- Problem to solve -
All lines with the word "computer" must be pulled from the entries below.

- Supplied records -
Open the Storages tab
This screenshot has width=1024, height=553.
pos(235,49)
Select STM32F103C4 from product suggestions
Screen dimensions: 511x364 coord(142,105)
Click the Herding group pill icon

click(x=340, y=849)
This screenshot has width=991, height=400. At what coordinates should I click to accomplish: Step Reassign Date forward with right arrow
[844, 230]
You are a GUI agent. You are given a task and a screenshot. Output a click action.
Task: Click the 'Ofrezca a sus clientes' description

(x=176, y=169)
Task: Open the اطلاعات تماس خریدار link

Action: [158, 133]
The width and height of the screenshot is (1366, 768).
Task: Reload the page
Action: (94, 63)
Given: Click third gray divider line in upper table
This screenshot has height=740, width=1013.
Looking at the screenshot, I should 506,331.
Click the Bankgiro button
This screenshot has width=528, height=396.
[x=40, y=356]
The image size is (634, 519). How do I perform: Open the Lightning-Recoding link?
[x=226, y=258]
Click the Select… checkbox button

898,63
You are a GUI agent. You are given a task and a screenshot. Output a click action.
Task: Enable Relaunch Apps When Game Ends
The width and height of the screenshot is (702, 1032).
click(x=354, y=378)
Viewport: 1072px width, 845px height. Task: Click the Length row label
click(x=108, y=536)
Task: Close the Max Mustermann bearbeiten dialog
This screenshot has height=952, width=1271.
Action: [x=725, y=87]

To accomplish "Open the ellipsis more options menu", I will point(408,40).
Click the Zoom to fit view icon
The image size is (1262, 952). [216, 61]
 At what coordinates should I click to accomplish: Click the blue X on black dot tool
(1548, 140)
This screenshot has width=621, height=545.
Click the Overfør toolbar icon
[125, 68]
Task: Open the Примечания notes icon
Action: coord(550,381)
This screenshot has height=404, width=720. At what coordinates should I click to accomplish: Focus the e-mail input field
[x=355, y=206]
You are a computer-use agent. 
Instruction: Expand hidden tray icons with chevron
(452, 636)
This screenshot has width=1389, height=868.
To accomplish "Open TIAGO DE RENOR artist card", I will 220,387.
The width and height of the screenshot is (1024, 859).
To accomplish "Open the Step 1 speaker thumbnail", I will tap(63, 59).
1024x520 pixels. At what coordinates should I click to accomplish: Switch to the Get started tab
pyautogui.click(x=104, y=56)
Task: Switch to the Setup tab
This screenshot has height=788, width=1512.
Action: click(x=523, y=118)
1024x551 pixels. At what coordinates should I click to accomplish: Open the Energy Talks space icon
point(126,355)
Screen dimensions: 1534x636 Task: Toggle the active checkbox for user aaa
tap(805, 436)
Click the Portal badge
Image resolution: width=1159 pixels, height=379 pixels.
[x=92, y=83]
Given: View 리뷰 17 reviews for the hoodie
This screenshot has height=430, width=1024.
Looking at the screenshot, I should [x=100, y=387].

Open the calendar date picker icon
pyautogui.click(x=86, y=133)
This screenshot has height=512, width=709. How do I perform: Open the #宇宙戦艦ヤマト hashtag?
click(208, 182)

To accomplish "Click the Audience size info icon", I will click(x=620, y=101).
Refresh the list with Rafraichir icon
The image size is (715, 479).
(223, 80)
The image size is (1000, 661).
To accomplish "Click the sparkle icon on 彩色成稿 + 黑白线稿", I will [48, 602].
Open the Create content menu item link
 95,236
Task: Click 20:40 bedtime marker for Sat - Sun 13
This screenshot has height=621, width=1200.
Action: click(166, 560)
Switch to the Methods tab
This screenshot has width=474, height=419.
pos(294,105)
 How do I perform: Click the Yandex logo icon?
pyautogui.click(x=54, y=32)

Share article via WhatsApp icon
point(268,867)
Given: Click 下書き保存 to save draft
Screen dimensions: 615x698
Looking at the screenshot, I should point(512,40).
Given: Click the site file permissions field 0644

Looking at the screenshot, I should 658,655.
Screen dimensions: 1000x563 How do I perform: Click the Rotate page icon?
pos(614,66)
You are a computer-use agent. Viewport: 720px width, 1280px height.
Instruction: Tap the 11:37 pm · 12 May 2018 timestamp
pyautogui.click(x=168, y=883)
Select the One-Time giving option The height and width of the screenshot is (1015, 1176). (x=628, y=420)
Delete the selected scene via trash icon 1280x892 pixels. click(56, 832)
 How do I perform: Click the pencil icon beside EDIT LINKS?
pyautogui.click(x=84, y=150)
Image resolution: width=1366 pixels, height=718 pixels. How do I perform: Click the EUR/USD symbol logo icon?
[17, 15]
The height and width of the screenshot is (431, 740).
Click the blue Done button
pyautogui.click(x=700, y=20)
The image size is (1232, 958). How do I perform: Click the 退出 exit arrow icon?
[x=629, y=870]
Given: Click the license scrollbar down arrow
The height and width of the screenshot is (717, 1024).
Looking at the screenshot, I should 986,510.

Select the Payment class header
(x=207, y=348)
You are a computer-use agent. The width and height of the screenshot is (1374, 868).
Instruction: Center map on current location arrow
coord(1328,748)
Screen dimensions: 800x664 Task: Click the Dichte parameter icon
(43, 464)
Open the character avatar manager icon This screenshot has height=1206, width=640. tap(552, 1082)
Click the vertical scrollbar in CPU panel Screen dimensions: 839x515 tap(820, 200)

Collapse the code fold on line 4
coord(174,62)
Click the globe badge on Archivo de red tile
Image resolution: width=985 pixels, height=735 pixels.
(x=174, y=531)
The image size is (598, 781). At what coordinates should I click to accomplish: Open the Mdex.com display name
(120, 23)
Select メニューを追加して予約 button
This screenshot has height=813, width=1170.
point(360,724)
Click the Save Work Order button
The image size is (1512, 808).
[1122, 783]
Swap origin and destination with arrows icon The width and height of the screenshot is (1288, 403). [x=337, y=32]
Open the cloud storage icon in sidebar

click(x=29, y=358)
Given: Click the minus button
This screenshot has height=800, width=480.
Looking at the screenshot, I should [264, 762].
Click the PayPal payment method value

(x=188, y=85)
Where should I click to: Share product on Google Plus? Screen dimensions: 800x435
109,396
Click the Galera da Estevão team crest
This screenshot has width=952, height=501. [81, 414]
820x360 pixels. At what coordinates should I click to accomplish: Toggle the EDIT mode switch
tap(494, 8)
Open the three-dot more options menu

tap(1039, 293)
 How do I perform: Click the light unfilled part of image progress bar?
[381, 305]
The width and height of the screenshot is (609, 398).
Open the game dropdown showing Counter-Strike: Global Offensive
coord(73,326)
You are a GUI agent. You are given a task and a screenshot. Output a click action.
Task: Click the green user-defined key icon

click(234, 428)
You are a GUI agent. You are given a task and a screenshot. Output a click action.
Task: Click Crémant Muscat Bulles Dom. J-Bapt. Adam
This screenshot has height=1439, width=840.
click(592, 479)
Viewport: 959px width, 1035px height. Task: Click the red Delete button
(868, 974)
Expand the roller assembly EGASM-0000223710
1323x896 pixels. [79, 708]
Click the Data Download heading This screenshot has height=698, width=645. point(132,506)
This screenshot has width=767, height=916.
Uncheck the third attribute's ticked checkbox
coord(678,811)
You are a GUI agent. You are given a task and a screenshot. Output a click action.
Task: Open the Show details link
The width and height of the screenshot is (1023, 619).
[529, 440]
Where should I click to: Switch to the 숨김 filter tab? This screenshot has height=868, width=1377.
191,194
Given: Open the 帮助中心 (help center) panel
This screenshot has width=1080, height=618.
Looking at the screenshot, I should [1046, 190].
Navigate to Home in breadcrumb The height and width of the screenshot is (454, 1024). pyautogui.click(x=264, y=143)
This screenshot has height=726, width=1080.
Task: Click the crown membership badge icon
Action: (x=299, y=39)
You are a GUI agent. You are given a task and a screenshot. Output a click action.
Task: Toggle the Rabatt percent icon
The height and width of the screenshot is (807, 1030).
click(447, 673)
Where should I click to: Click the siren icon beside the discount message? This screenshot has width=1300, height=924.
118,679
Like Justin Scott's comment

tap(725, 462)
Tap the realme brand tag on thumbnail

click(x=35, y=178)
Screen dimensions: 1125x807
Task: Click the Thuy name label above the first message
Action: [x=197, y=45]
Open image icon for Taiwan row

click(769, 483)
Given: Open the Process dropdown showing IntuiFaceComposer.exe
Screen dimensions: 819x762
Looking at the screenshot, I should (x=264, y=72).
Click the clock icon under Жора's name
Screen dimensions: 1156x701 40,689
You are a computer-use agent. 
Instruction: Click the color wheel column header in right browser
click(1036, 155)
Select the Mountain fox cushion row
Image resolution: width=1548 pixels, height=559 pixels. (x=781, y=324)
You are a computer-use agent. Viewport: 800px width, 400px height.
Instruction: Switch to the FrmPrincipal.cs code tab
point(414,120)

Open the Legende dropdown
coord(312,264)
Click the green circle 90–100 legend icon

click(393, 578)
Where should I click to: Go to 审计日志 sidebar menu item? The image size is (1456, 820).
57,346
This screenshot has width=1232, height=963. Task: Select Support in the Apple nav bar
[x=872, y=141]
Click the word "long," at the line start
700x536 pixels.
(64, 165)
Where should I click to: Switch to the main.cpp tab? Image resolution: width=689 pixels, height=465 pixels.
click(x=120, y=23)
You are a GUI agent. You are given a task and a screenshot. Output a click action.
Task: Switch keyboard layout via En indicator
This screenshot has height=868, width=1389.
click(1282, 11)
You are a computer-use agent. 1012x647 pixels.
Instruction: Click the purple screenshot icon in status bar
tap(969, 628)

- Solution below -
You are a computer-use agent. 
You are a computer-use agent. Viewport: 720px width, 1280px height.
You are a computer-use agent. The width and height of the screenshot is (1374, 868).
You are a computer-use agent. 
You are a computer-use agent. Viewport: 800px width, 400px height.
You are a computer-use agent. 1012x647 pixels.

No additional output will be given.